This is a better adventure than Secrets of Roderic's Cove. Plot and NPC characterizations/motivations make much more sense, and much more attention is paid to detail. Maps are fine and a regional map listing key locations is blessedly provided (unlike in Book 1 of the AP)! Cover art is excellent, and while some interior art is fine, much of it is pretty bad (bugbear assassin, boag-hok, etc.). Things tend to shift from role-playing to combat as the adventure progresses, giving a shifting sense to the module. Personally, I think the strengths of the adventure lie in the first two parts. Other than the rampant gender-activism issues sullying verisimilitude, it's a 4-star adventure.

Part 1: Sailing the Lost Coast

Gets off to a great start with the party sailing from Roderic's Cove to Magnimar. Here the party board the ship for the ride down, get to know their fellow passengers, are beset by a storm, make a stop in Sandpoint, witness an operatic performance, and fend off an attempt to abscond with Baraket. Opportunities for combat exist with this attempted theft as well as when certain dangerous cargo escapes its crate, and when the PCs are in the water assessing damage to the ship's rudder.

This is a juicy section, with flavorful NPCs and many opportunities to roleplay and uncover mystery. Mike Shel does a tremendous job here, and pays exquisite attention to detail (something lacking in Part 1 of the AP), going so far as to reveal the names of and tidbits from various operas and Varisian poetry and songs, as well as making detailed political references.

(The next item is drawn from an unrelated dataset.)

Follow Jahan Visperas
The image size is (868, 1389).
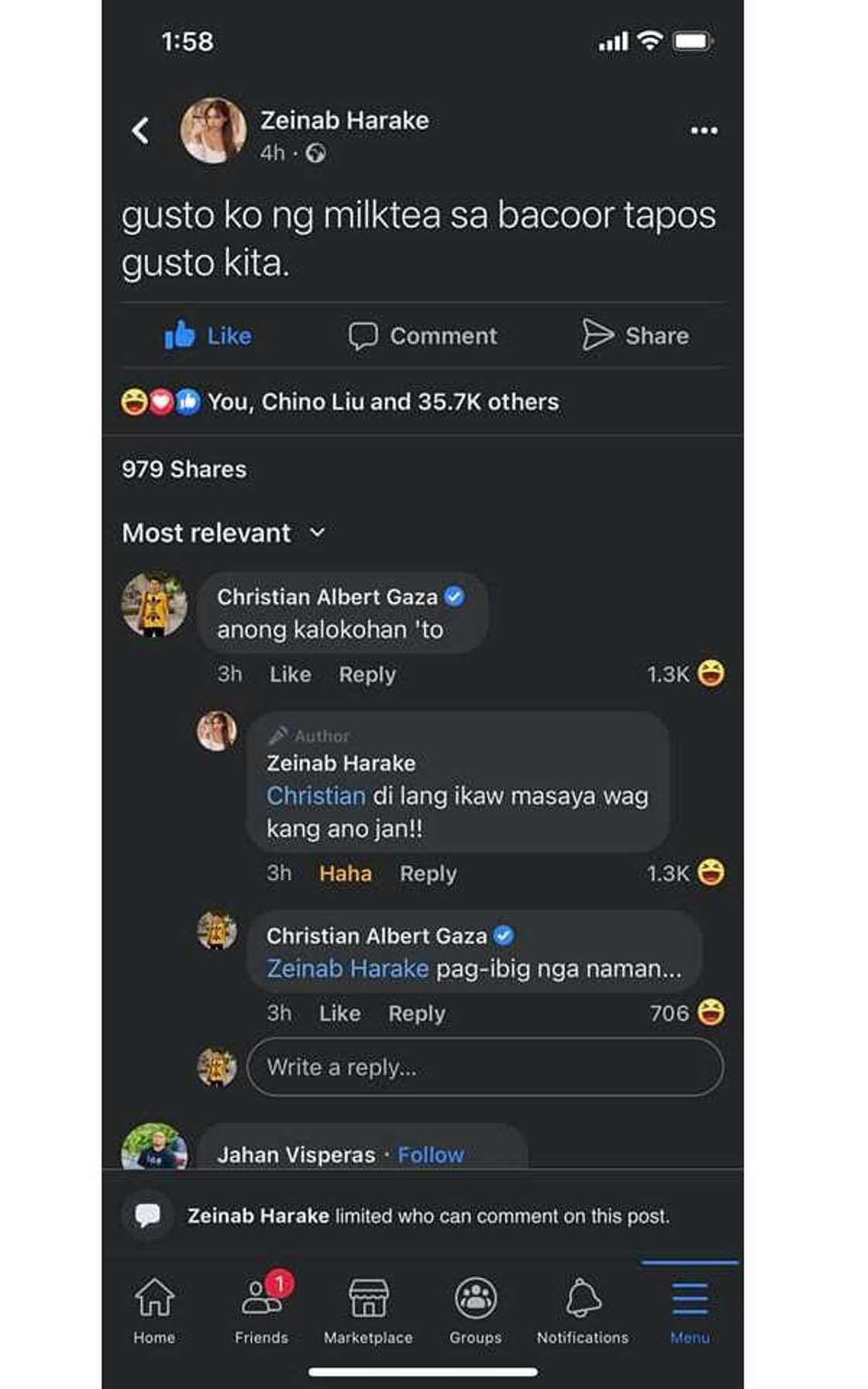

Unfortunately, this section is marred by Paizo's gender activism and apparent misandry: all the leaders are female, and the only relationship highlighted is a lesbian one. It's curious that, as of the end of this AP, all of the male runelords have been effectively killed off, leaving only the females. Odd, that. How convenient that this falls neatly in line with Paizo's gender-activist narrative. As well, all of the indefinite personal pronouns default to the female, evincing bias and discrimination. (-1 star)

Part 2: The Sihedron Council

In this section, the party meets with the Sihedron Council to hand over Baraket, help remove a haunt, and have quite a night at an inn where they receive a dangerous gift and attempt to survive an assassination attempt.

Mike Shel's excellent writing and NPC characterization continues here, for the most part; the exception being Sheila Heidmarch's dubious acquiescence to allowing the PCs to keep Baraket, if they so choose. A Pathfinder Venture Captain would never allow such a dangerous and valuable artifact to remain in the hands of such as the PCs without taking surreptitious steps to acquire it from them, at the very least.

Part 3: Under the Mountain's Gaze

In this section, the PCs charter a boat to Rivenrake Island, are contacted by Sorshen, and obtain the guidance of a Pathfinder who decided to make his home on the island. They then can come upon a shrine to a dead demon lord and finally fight cultists before entering the Forges of Wrath.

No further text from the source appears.